For the first part of the project we "rectified" single images by identifying areas of the picture that we knew were rectangular in real life but did not appear to be so in the picture because of the perspective. We then warped these pictures into a coordinate frame where the object did appear rectangular, thus "rectifying" it to a rectangular frame. Two examples of this - a window and a poster - are included below
the rectified version, with the window now rectangular:
the rectified version, with the poster now rectangular:
For the next part we stitched together multiple images taken at different angles into a single coherent image. This was challenging because modern cameras automatically change the focus and exposure according to the environmental condiditons so it was difficult to get two images in which the lighting and other conditions matched up well. We partially ameliorated this issue by performing a blending of the images so that the seam between them did not appear as prominent but it did not always work correctly. Included below are the source images and resulting blended mosaics for three examples, showing that blending does not always work correctly.
For the next part of the project we wanted to extract matching points between the pictures and find a warping homography automatically, instead of manually defining point correspondences. To do this we used the harris corner feature to find features that potentially matched between the two pictures. We then used RANSAC to sample from the potentially matching features and compute a homography warping images in one coordinate frame to the other.
I used the provided sample code to extract harris corners from the images, with a sigma of 5 and the min distance set to 10. Inlcuded below is a picture of the raw harris corners for the left image in the plant mosaic above. Below that is an example of the harris corners after ANMS. Also included below that is the strongest harris corners in the same image. We can see that ANMS spreads the points better along all parts of the image, particularly visible on the sidewalk between the plants and the fence.
After pruning the number of harris corners down to a reasonable number I extracted 8x8 patches surrounding each corner and stored them for the left and right images in the mosaic.
I used the extracted features from each image and a similarity metric to find matching feature descriptors among the two images. To ensure that the features were a good match I used the thresholding technique described in the paper in the provided spec: for each feature descriptor I found the ratio of the similarity score between it and it's closest neighbor over the similarity score with the second closest neighbor. This ensured that the matches were "good" and were not a coincidence. Included below is a visualization of the matching features for the two images. (Thanks Ajay for the visualization code!)

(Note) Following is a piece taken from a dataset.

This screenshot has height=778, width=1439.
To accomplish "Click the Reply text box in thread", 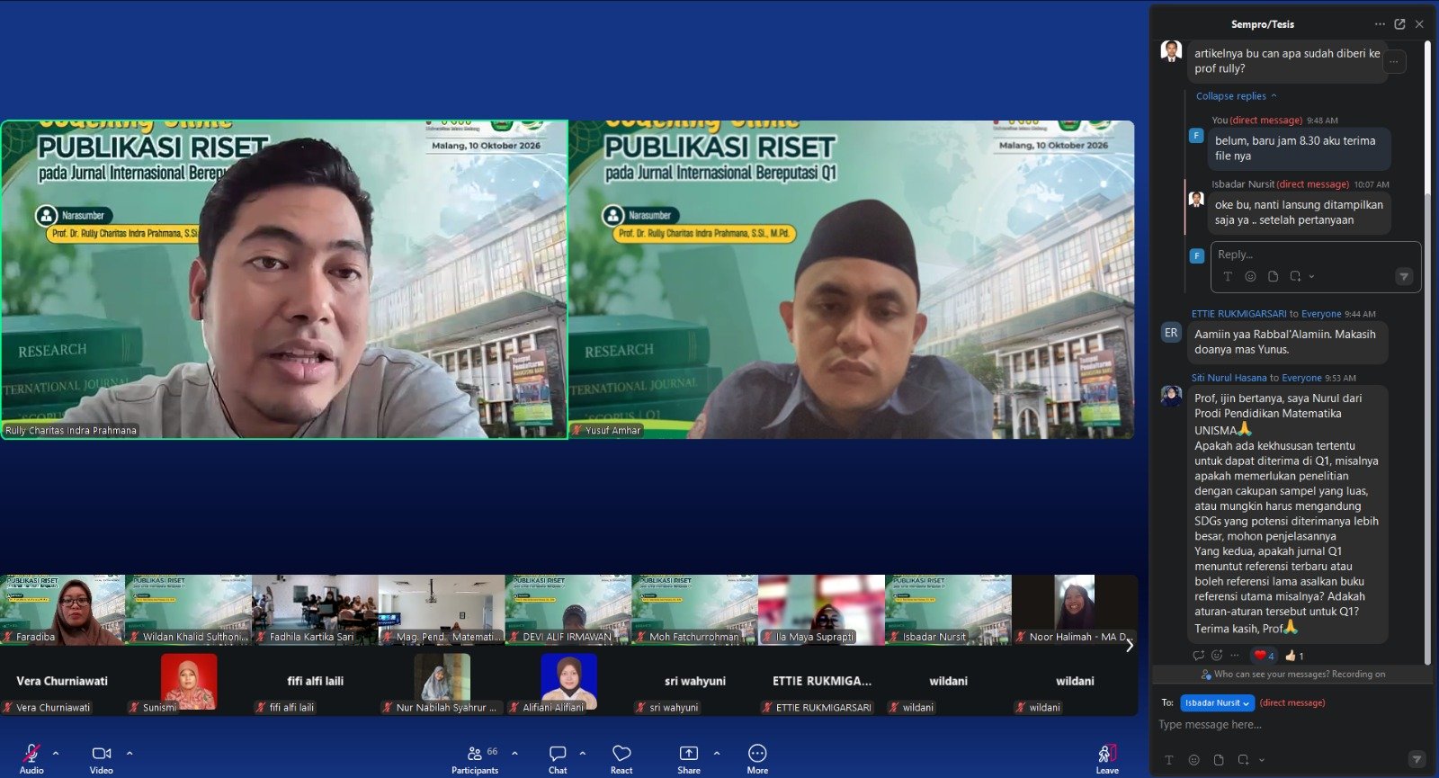I will coord(1316,255).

After finding the matching coordinates between the images, we proceeded to estimate a homography between the two using RANSAC. In RANSAC we first choose four points from the matching sets, use them to estimate the homography, and then calculate the number of points that "agree" with this homography. This procedure is then repeated for a number of iterations, replacing the current estimate of the homography if it produces a mosaic with more pixels that "agree". In this way we can run RANSAC for a number of iterations and find a good homography with high probability even if some of the matching points are not actually matching
as can be seen when comparing this automatically produced mosaic with the one produced manually above, the RANSAC step clearly does not work well in my implementation. It seems to find a homography that puts the right picture in roughly the right place but a little off horizontally.
I greatly enjoyed this project, as it showed me how much processing goes on when I take a panorama with my phone. Although I wasn't able to get all of the parts working correctly I still liked understanding all the concepts and seeing the intermediate results. The coolest thing I learned from this project was definitely how to use a homography to warp the perspective of an image, which was used really well in the rectification step.